Pull out each line of the entries below that contains the word "icon", and copy every such line in full.

(Rows of pointing data)
◇ ◇ ◇ ◇ ◇ ◇ ◇
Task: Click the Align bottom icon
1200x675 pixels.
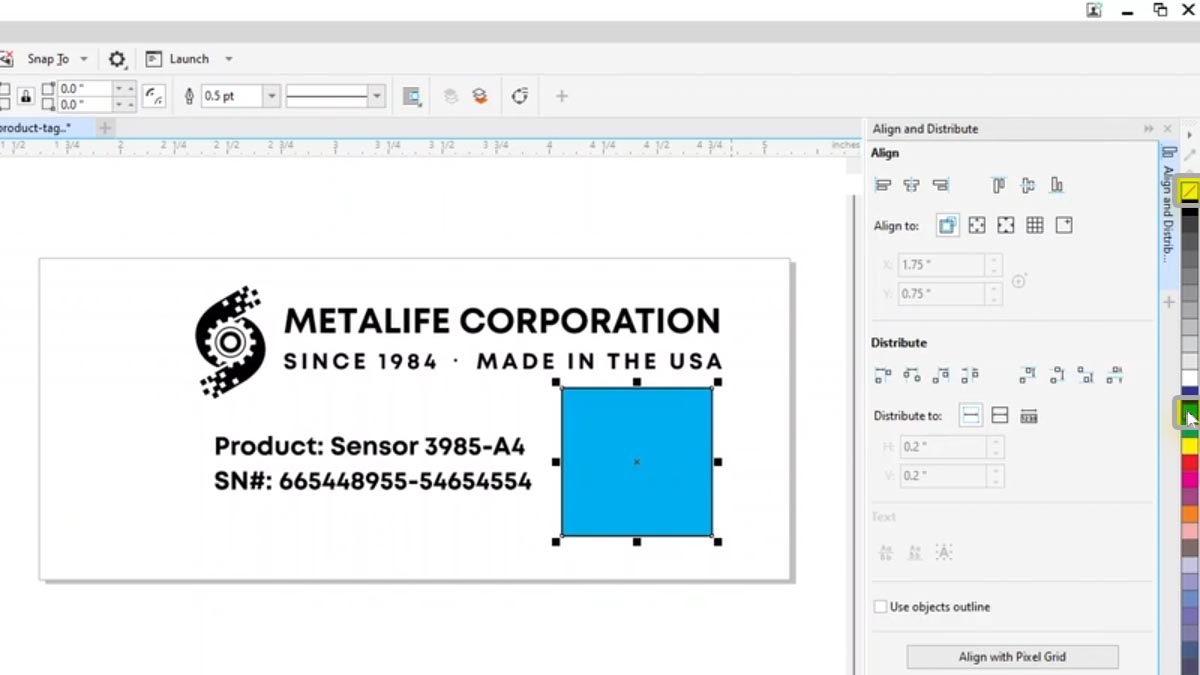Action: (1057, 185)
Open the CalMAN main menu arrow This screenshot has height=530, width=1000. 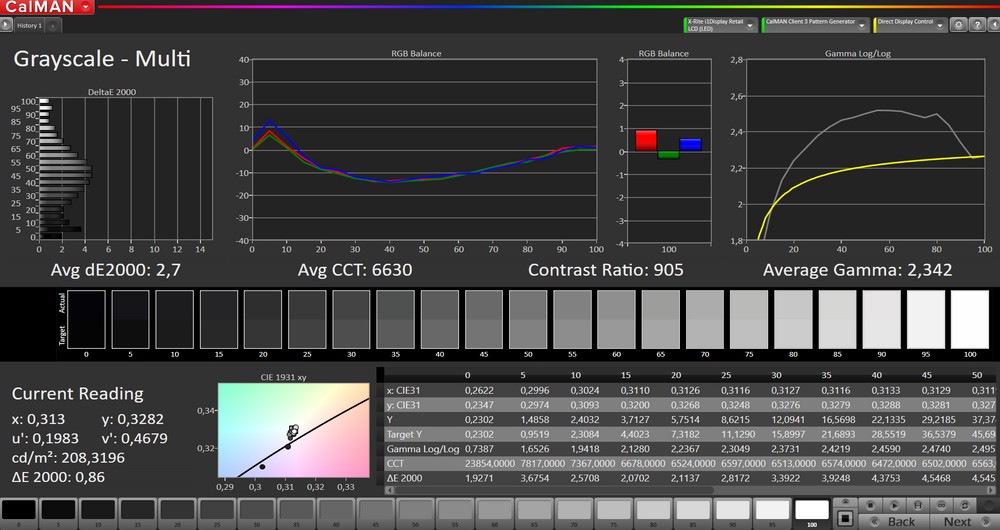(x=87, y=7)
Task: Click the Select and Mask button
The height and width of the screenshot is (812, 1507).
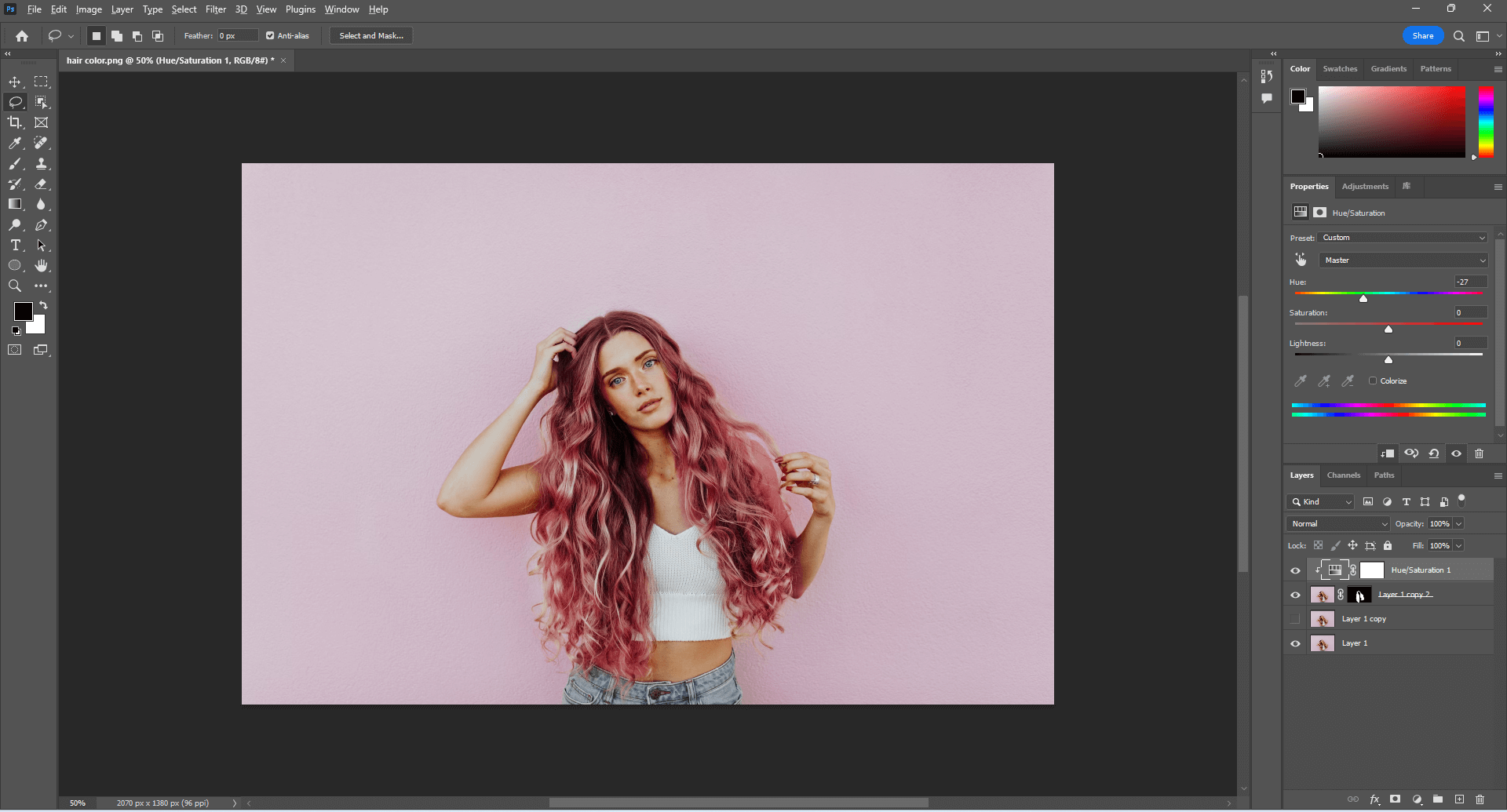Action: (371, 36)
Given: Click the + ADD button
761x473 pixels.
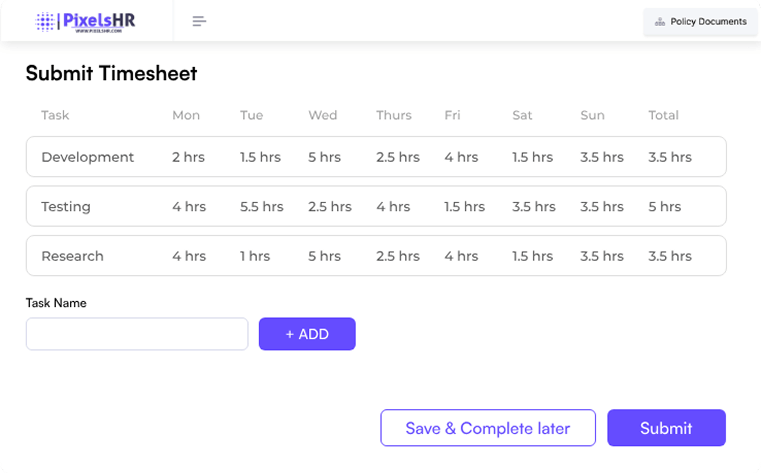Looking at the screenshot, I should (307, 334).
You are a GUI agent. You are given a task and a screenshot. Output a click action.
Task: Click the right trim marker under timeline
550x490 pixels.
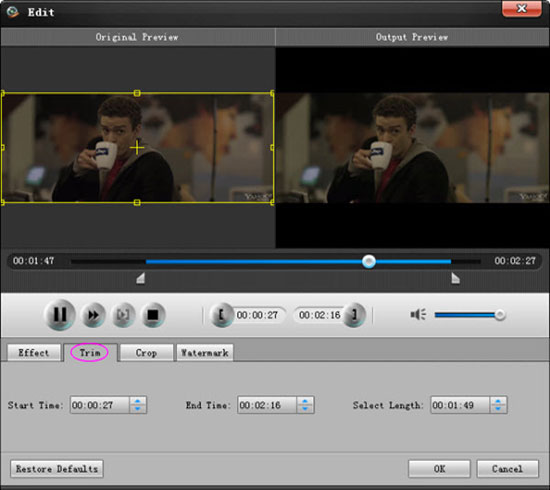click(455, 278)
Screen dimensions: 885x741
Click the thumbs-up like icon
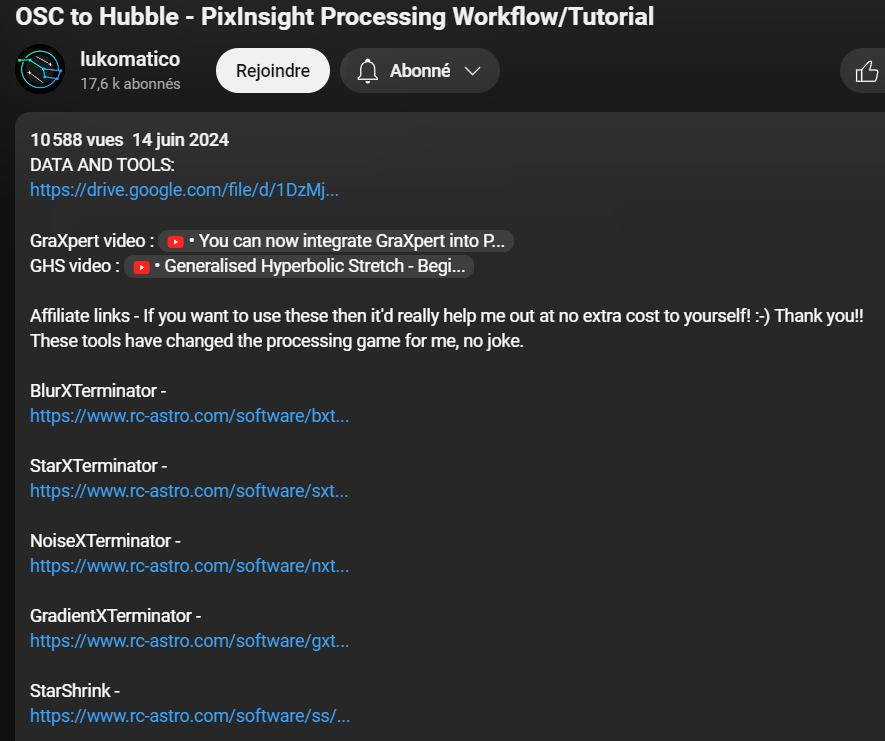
◇ ◇ ◇ ◇ ◇ ◇ ◇
— COMPLETE RESPONSE —
Task: Click the Align bottom icon
Click the thumbs-up like icon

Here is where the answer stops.